WHAT IS REQUIRED >> Identify, in the records below, every line where the string "navigation" appears, and copy each such line.

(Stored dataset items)
((

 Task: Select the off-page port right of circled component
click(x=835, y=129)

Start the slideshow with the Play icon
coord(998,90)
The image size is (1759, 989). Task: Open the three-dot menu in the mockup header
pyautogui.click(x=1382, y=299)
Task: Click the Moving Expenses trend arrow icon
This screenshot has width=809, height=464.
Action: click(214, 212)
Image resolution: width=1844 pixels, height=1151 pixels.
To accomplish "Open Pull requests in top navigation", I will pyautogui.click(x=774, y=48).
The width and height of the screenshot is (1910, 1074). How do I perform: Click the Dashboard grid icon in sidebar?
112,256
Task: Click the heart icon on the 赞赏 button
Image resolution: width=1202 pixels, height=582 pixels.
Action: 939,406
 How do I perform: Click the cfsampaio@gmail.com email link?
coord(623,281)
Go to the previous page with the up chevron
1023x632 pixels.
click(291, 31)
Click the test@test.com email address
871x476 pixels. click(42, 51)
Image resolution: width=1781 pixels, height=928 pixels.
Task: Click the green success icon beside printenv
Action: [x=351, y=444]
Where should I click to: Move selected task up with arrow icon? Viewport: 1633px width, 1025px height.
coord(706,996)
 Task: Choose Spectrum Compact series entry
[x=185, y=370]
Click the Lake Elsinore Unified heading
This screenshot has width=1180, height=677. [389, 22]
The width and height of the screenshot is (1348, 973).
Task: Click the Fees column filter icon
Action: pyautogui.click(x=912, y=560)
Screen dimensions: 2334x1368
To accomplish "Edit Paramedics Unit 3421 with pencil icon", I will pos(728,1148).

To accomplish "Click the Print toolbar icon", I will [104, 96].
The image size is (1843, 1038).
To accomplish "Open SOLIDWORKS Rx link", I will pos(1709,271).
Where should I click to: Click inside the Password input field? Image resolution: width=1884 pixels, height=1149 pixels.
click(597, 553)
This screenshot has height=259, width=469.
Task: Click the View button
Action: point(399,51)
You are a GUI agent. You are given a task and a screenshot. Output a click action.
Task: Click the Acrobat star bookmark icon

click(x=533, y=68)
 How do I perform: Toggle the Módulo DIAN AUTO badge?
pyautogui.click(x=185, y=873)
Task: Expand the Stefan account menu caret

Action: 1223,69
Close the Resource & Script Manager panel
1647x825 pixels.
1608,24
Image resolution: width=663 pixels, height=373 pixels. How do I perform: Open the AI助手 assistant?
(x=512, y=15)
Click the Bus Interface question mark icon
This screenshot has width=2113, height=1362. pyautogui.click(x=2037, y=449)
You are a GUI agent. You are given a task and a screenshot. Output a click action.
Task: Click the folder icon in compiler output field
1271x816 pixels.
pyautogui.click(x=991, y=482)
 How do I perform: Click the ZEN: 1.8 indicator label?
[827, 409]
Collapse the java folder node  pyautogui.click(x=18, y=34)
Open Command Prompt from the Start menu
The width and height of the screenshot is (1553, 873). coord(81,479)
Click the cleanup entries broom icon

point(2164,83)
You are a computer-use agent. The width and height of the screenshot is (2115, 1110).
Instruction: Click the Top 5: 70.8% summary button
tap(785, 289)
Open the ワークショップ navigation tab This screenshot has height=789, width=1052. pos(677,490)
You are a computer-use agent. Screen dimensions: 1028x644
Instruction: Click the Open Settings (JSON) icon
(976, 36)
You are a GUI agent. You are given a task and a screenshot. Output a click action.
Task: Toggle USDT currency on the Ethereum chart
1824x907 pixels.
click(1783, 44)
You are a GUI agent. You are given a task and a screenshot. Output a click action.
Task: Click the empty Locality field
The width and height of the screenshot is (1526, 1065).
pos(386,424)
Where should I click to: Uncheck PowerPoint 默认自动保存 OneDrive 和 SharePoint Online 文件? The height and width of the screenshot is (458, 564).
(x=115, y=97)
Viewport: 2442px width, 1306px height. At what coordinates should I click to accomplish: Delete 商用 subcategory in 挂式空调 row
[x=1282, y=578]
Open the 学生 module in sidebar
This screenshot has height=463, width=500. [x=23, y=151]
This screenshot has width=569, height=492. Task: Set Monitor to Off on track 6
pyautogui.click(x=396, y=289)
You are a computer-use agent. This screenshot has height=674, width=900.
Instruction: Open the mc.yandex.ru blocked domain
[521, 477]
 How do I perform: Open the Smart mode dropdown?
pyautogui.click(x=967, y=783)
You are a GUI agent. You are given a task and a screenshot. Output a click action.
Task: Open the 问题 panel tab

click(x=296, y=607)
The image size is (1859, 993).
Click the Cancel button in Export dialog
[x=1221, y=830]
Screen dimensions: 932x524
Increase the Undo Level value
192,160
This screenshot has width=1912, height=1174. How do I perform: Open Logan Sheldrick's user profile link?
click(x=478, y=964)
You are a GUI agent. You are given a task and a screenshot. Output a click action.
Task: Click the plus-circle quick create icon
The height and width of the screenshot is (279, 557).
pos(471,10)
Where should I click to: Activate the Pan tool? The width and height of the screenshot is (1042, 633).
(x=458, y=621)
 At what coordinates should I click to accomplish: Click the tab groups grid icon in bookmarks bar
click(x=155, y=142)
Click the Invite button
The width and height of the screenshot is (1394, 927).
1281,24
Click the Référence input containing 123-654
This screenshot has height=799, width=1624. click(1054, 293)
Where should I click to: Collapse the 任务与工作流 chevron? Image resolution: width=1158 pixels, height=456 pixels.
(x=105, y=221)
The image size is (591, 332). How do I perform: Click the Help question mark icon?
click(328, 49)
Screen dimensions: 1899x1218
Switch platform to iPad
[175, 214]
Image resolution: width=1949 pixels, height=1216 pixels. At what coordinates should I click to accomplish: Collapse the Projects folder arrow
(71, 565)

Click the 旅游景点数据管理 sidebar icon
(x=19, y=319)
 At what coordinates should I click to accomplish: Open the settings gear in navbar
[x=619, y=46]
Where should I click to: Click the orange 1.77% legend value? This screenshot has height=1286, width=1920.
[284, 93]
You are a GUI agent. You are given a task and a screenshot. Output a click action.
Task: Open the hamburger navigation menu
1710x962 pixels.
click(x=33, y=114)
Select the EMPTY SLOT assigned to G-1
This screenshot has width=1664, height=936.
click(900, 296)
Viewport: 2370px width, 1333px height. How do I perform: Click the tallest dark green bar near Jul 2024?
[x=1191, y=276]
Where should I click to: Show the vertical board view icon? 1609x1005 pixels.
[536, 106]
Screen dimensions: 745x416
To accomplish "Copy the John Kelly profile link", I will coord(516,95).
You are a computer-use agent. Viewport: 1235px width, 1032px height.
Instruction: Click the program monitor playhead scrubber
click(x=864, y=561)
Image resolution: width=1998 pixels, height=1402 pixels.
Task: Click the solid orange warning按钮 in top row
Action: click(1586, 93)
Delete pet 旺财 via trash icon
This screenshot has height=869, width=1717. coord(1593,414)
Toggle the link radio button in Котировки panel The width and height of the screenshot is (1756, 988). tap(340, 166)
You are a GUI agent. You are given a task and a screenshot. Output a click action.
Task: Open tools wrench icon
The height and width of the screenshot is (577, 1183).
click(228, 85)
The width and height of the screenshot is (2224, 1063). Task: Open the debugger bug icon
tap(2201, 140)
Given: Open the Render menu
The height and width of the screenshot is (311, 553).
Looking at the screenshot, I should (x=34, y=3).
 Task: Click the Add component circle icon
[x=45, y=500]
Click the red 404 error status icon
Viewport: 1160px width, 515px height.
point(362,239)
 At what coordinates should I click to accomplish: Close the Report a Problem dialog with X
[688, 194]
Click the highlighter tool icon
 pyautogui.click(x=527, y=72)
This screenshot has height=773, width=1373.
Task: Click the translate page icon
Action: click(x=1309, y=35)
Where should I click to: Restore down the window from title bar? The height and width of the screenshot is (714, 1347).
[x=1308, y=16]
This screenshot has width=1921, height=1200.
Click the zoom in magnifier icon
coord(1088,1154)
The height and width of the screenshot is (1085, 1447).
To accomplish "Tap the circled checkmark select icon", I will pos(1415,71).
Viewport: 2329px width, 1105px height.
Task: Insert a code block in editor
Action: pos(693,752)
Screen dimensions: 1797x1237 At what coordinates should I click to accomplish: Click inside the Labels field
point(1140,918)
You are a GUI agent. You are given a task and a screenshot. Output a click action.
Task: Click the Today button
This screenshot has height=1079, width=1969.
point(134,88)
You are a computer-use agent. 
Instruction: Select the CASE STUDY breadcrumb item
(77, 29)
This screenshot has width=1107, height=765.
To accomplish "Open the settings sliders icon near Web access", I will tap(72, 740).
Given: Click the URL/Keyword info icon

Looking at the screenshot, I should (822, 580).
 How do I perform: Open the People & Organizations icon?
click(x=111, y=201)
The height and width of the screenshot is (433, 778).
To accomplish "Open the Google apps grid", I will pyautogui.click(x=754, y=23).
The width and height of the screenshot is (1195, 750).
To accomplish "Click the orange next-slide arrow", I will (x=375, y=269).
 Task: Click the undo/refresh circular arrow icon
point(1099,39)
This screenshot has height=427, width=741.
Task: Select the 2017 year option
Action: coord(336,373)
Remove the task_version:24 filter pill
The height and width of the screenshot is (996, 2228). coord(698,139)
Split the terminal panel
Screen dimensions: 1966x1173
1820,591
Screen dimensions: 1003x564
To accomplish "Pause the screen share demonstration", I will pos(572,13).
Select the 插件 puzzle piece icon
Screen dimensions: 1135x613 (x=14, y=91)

))

COMPLETED TASK >>
To accomplish "Open Pull requests in top navigation", I will pyautogui.click(x=774, y=48).
Open the ワークショップ navigation tab This screenshot has height=789, width=1052. pos(677,490)
Task: Open the hamburger navigation menu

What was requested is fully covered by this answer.